Your commemt is no more insightful than "I understand how to draw a box around one of them".

"You" as an entity are really just a process emergent from chemical reactions on some area, and your "will" is just the result of feedback between many regions of that process and outside stimuli.

Biological evolution is a process happening in more dispersed reactions, but still has all manner of internal feedback mechanisms and responds to external stimuli.

I don't see how you've drawn a meaningful distinction between them, except to say that one os easy to observe in total (eg, you can draw a box around it) and is sort of like you, so you feel you can understand it.

Homeostasis and physical locality don't seem partocularly germane traits when discussing whether or not something has a will.

Further, you (just as evolution) are ongoing until you're not, and "physically discrete meaning" sounds like a dressed up "well, I just know it when I see it".

First, what ad hominems?

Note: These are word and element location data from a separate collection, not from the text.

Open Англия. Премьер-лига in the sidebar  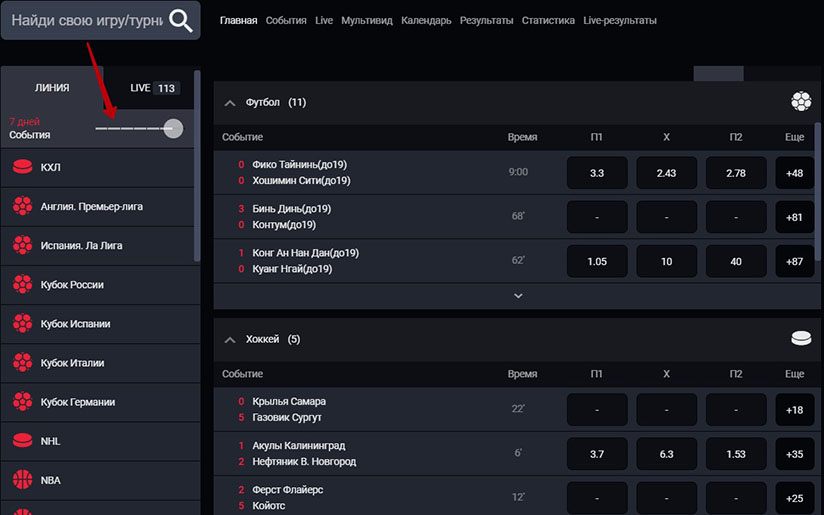[92, 206]
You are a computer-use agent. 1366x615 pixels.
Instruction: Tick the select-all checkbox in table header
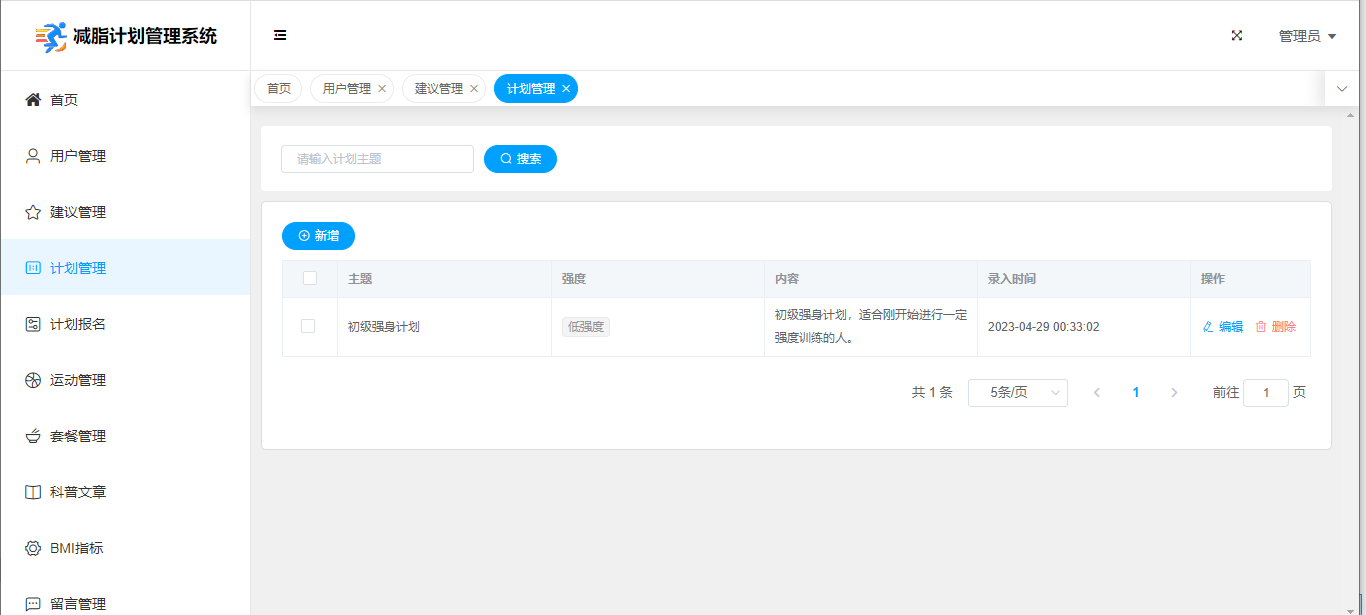(310, 278)
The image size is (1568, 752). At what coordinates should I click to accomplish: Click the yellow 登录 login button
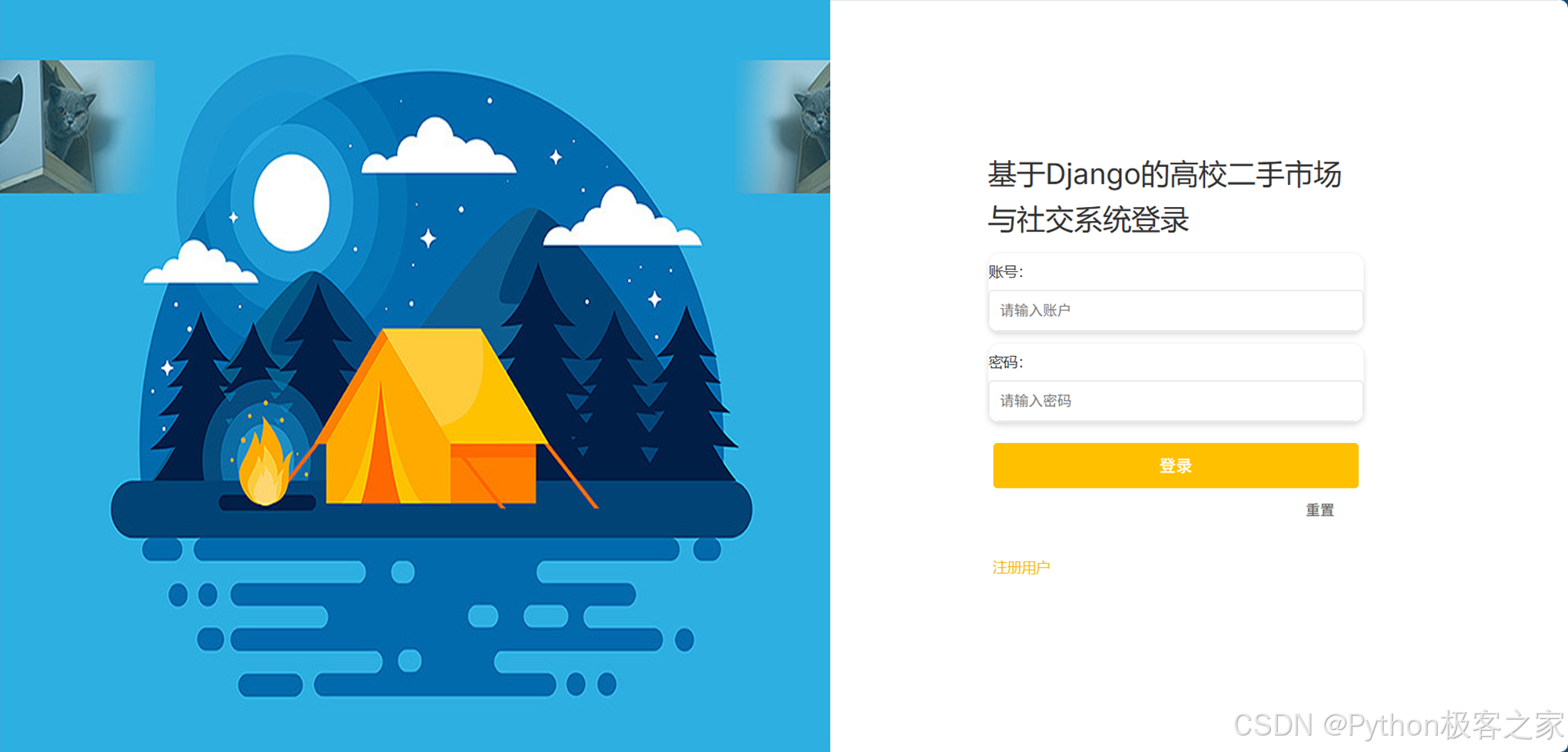(x=1175, y=466)
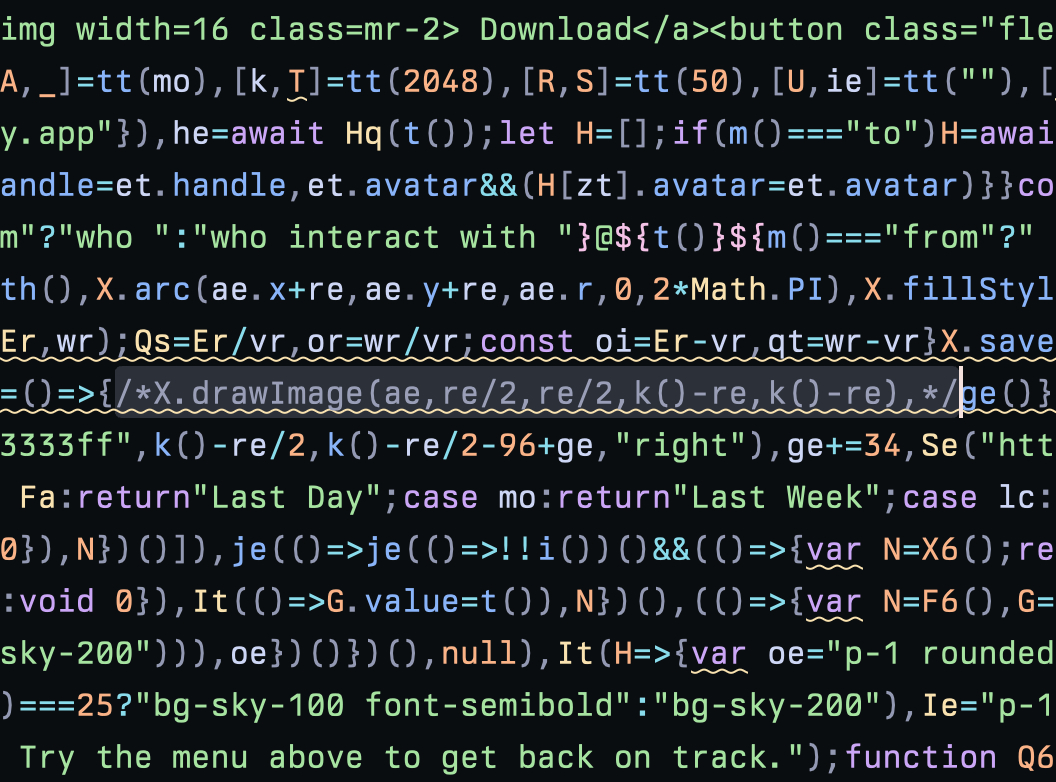Click the null keyword

[x=480, y=653]
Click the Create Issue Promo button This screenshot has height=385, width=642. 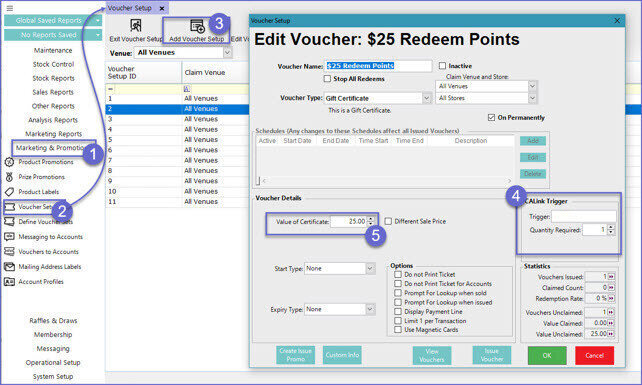(296, 355)
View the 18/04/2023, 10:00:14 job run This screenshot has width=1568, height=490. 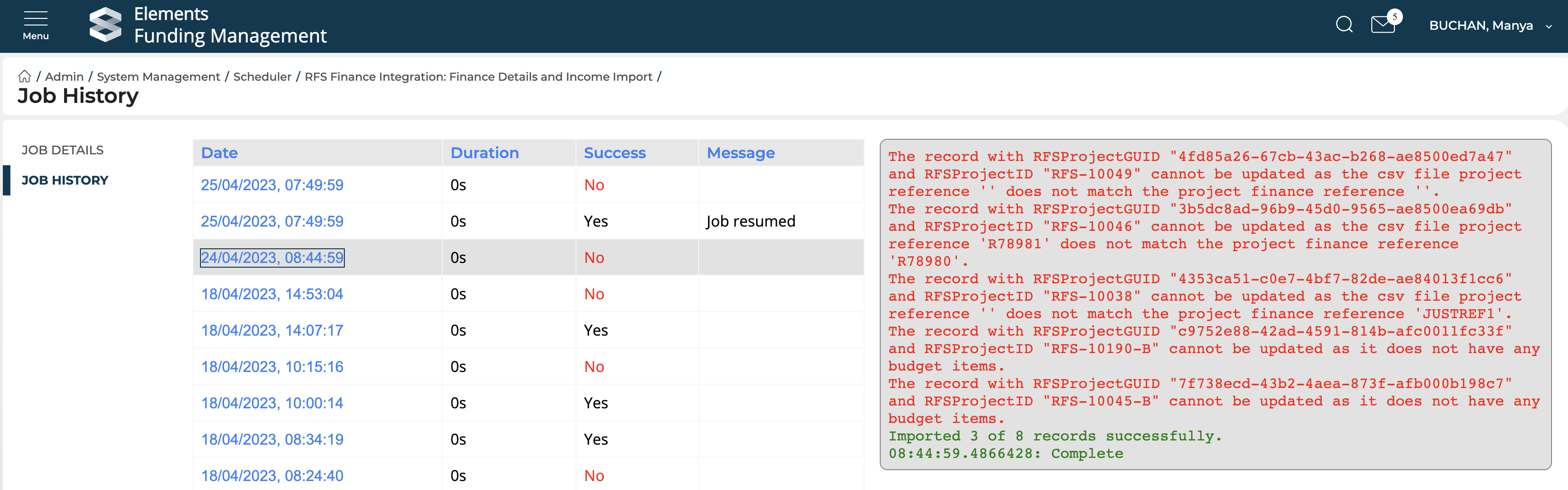point(272,404)
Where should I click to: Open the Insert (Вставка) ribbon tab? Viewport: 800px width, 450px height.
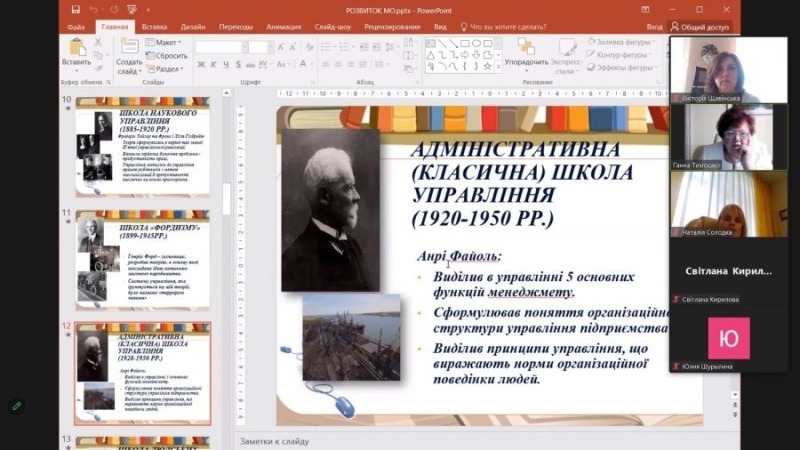(154, 27)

Show me what you're referring to.

I think you misunderstand what I said. The sort of information processing in something like a nervous system can hardly be characterised as blind.

Also, if it can easily be done in a few paragraphs then why did people have to write books hundreds of pages long (which still get misunderstood)?

> Since evolution does process information about iterative states

Evolution is a computer?

> Please describe them in a manner that includes or excludes as you see fit babies, cats, and bacteria but doesn't leave it a continuum

What's the cutoff between a heap of and non-heap?

Evolution does compute in the broad sense, yes.

My exact point is there isn't such a meaningful distinction. I'm challenging people who think there is a distinction to elaborate on that.